Why does financialisation of nature happen?
Under the logic of financialisation of nature, those who have money can continue destroying the planet whilst claiming to protect it.
Large corporations buy nature’s goods, components and functions to compensate for the environmental devastation they cause, thus enabling them to continue business as usual.
For example: a mining company that destroys the environment in one place can pay for the ‘conservation’ of an area of land or forest in a different place. The Indigenous Peoples who lived there are banned from the ‘conserved’ land through claims that they would have destroyed it and the company now ‘save’ it. In doing so, the company claim to ’compensate’ for the damage caused at the mining site and can portray itself as socially and environmentally responsible. However, the destruction of nature hasn’t diminished, and there is no proof that the other piece of nature would have been destroyed. Moreover, there is evidence, as recognised by the United Nations (UN), of the crucial work of Indigenous Peoples and local communities in protecting biodiversity.
For several years, corporations and governments have been pushing for national and international policy reforms to facilitate their control over biodiversity. This has also been seen in the privatisation of seeds and other genetic and biochemical elements through intellectual property mechanisms.
What are the dangers?
Financialisation of nature leads to the privatisation of the ways of life and the livelihoods of local communities and Indigenous Peoples who live in and depend on forests and biodiversity.

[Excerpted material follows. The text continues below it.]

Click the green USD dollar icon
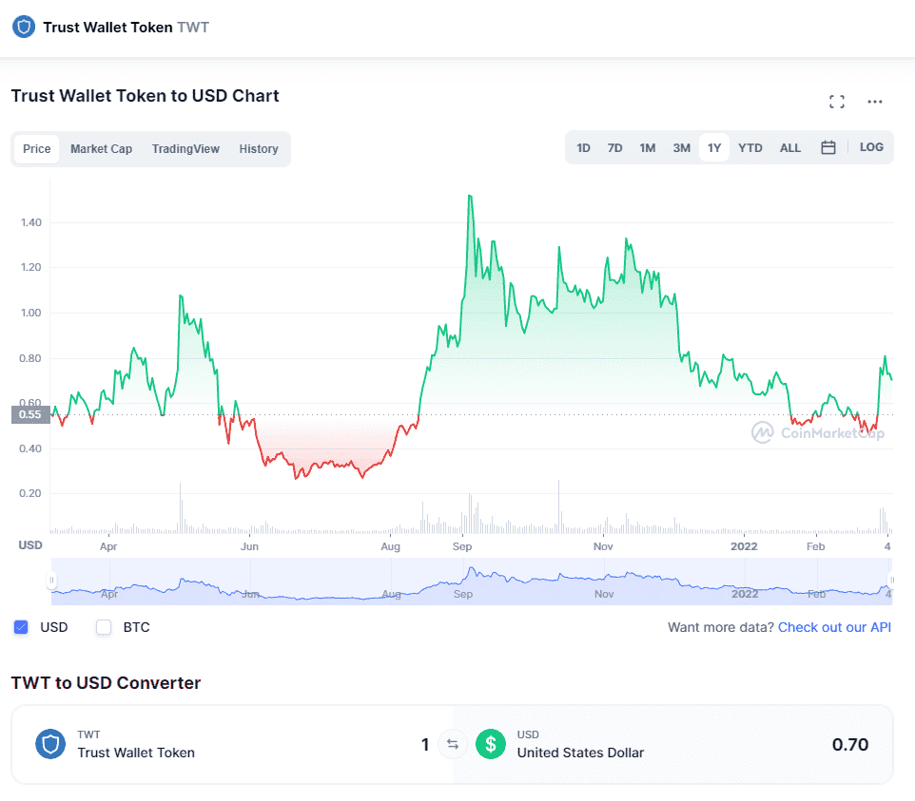This screenshot has height=801, width=915. click(491, 744)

Very often, such privatisation results in the violent displacement and resettlement of these communities in new and unfamiliar territories, compounding the violence they experience when their traditional ways of life are destroyed and their collective and individual human rights are violated.
Financialisation of nature is dangerous because it creates a new relationship with nature, destroying the social, cultural and spiritual bonds that that peoples have developed over centuries. At the same time, it creates a new definition of nature, wherein it is regarded as capital due to the economic benefits it brings and is renamed as ‘natural capital’.
Financialisation also promotes the dismantling of environmental policies, or deregulation, with the rationale that these will no longer be necessary as corporations will now be the ones that protect nature voluntarily. Its proponents always say, as in the case of REDD, that it will bring many economic benefits and improved living conditions. They never tell us that corporations use this logic to greenwash their image whilst maximising their business, as they profit from both the economic activities carried out in the places they destroy and from the conservation initiatives intended to compensate for this destruction (including through the sale of carbon credits).